[Text extract start]

6 Amazing Post-Fame Careers Of One-Hit Wonders
Being a one-hit wonder is a trivia-night badge of honor. You can always take solace in knowing that, somewhere, a drunk 24-year-old is saying, "'Take On Me' by A-Ha!" and scoring a point for his team. But aside from that, not a lot comes from having the descriptor "They did one big thing and nothing else of note" attached to you.
But sometimes you rise above having a three-minute section in VH1's I'm Just OK With The '80s. Sometimes, you do what these six people did and rise above every expectation that was ever set for you after you and your annoying song fades from the limelight.
Gerardo Is Responsible For Some Of The Biggest Hits From The 2000s
Describing the appeal of Gerardo to people is impossible.
He's a bunch of adjectives and jackets that have been blended together and told to embarrass their back-up dancers' movements, no matter what. "Rico Suave" is a baffling exercise in entertainment, meant to engage a demographic that had decided that the keys to attracting a woman's interest were bandanas ...
... and father-slapping.
As trumpets yell what must be "Help!" in trumpet language, Gerardo shifts from side to side and foot to foot, creepily rapping about not doing drugs and "eating [women] raw like sushi." No part of that phrase sounds appetizing, which if you're making a reference to cunnilingus, should be a top priority. If I had heard that as a child, my first response would've been, "Well, I guess I'm done with women and/or basic human interaction, then." Every English line in "Rico Suave" could be followed with "And I keep 'em in my basement!" and nothing would sound out of place. Try it if you're bored or Gerardo sometime.

[Text extract end]

- _Set problem A_: Reproduce a passage of the one-hit wonders article word for word, starting at "As trumpets yell" and ending after "or Gerardo sometime.".
- _Set problem B_: Carry on the article about one-hit wonders' later careers from its last sentence.

[Dataset excerpt start]

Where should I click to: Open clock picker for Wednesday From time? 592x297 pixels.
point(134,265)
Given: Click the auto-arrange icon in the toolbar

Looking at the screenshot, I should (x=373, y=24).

[Dataset excerpt end]

- _Answer A_:
As trumpets yell what must be "Help!" in trumpet language, Gerardo shifts from side to side and foot to foot, creepily rapping about not doing drugs and "eating [women] raw like sushi." No part of that phrase sounds appetizing, which if you're making a reference to cunnilingus, should be a top priority. If I had heard that as a child, my first response would've been, "Well, I guess I'm done with women and/or basic human interaction, then." Every English line in "Rico Suave" could be followed with "And I keep 'em in my basement!" and nothing would sound out of place. Try it if you're bored or Gerardo sometime.

- _Answer B_:
What Came Next:
He signed Enrique Iglesias and Bubba Sparxxx and gave them their first major doses of attention. As an A&R executive for Interscope Records, he was the one to discover these two powerhouses. And I use the word "powerhouses" in a deadly serious fashion. I once watched a girl choke on her Jello shot because she was more interested in yelling "WHOO!" than getting oxygen when "I Like It" started playing in a crowded bar. And Sparxxx's "Ms. New Booty" was basically the anthem of my North Carolina high school in junior year. You can argue about whether or not Enrique is actually a good entertainer or just vice president of Pitbull's Fan Club all you want, but Gerardo helped bring us "Bailamos," a song that's the tl;dr of this part of the entry. Nothing else needs to be said.
Now, Gerardo makes his living as a church youth pastor. And that's awesome, as long as he opens his Sunday school with a prayer meant to slowly absolve the world of "Rico Suave." Forgive music, for it knew not what it did.
Edward Bazalgette Now Makes Your Favorite Doctor Who Episodes
"Turning Japanese," like "Rico Suave," is a song that seems to have been dropped from another dimension to represent an entire career in one swoop. I know that it's nice and fair to give people a second chance, but when you make "Turning Japanese" or "Rico Suave," trust me, I feel like I have a good idea of what's coming next.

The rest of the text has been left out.